Nunatsiaq Online
NEWS: Around the Arctic July 04, 2012 - 5:01 am

Iqaluit’s 2012 Alianait festival wins sell-out audiences

“Our box office is definitely up from last year”

DAVID MURPHY
Members of Kobo Town, a band formed in 2004, playing their Trinidad-by-way-of-Toronto calypso music, using percussion instruments, drums, bass, guitar, horns, cuatro and a flute. (PHOTO BY SAMANTHA DAWSON)
Members of Kobo Town, a band formed in 2004, playing their Trinidad-by-way-of-Toronto calypso music, using percussion instruments, drums, bass, guitar, horns, cuatro and a flute. (PHOTO BY SAMANTHA DAWSON)
Singer-songwriter Simon Lynge, originally from Greenland, performs during a World Tunes Jam at the Big Top Tent July 1. (PHOTO BY SAMANTHA DAWSON)
Singer-songwriter Simon Lynge, originally from Greenland, performs during a World Tunes Jam at the Big Top Tent July 1. (PHOTO BY SAMANTHA DAWSON)
Three members of Cirque Alfonse demonstrate their strength. (PHOTO BY SAMANTHA DAWSON)
Three members of Cirque Alfonse demonstrate their strength. (PHOTO BY SAMANTHA DAWSON)

It’s not unusual to see Heather Daley’s office light switched on late, every evening.

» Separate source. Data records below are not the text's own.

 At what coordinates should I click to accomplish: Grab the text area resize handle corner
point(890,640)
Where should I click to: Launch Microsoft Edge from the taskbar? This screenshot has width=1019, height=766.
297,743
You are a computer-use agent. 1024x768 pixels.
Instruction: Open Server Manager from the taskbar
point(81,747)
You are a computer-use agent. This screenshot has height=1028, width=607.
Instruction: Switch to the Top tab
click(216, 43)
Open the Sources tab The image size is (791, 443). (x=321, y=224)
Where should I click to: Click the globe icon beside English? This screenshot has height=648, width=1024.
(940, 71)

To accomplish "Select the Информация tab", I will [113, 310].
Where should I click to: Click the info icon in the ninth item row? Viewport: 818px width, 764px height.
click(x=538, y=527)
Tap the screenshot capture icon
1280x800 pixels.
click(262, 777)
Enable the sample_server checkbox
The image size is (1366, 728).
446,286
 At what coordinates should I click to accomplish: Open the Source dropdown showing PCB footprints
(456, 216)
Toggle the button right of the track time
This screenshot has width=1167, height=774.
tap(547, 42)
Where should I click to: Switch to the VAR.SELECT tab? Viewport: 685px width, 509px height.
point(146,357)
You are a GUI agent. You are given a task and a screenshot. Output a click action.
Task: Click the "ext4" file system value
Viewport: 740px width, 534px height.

Daley, the executive director of the Alianait arts festival, has been in what she describes as “festival mode” for two weeks, working up to 18 hours a day.

“I know that I say it every year, but it was probably the best one yet. It really was, as far as all of the shows, the community reaction, the number of people who came out,” Daley said July 3, a day after festivities came to a close.

But in 10 minutes she gets two phone calls and a visit from a volunteer.

It’s evident that “festival mode” is still in full swing for her, even after the music’s stopped.

Despite the “madness,” however, Daley is glowing about how well the weekend went.

“All in all we were thrilled, and as far as the artistic side of things, some really wonderful things happened,” she said, adding how proud she was that the local Inuit bands collaborated with famed international acts.

“We closed the festival with this incredible collaboration that I put together,” said Daley. “All these young emerging artists had this incredible opportunity to work with and perform with the incredible artists. It was fantastic — it was really magical for all of them.”

Playing with big acts like Simon Lynge of Greenland, Ann Vriend from Vancouver, and Fernanda Cunha of Brazil would be an undeniable highlight in the young careers of many local artists, but it may not be the last.

Daley said music presenters representing different festivals and gigs were brought in from across the country, from Whitehorse to Ottawa, and were “blown away” by the artists.

“There’s going to be some bookings out of this,” said Daley, adding that she wants to bring the presenters back next year, and perhaps even international presenters as well.

The other highlight of the festival for her, and many others who gave her feedback, was the lumberjack themed circus production that dazzled a sold-out Nakasuk School gymnasium.

The show, Timber, featured a combination of ten cast members from Quebec’s Cirque Alfonse and Arctiq, the arctic circus based in Igloolik.

“Watching the faces on babies watching the circus show, and just being absolutely amazed — it was really special to see,” said Daley as her eyes light up.

Audience members watched the group flip, jump, dance, sing, and play a variety of instruments.

“I can’t believe they produced a circus production like that on a school stage. It was absolutely unbelievable,” Daley said.

Although Daley clearly enjoys the success of the 2012 festival, she’s already planning for next year, and she’s already set her sights on a few acts for the 2013 version.

Some have called for bigger, more mainstream acts at the festival — something Daley defends.

“You can’t get much bigger than Simon Lynge. He’s an international star, and Greenland’s first international star,” she said. “People may not have quite heard him yet, but believe me, people are going to hear about him.”

Overall Daley said in terms of money, it was a huge success. Three levels of government, many sponsors, and money earned from ticket sales funded the arts festival this year. What’s left over is put towards programming for next year.

“Our box office is definitely up from last year for sure,” she said. “All of our main stage shows were either sold out, if not close to sold out.”

“I hope the community loved it as much as we did.”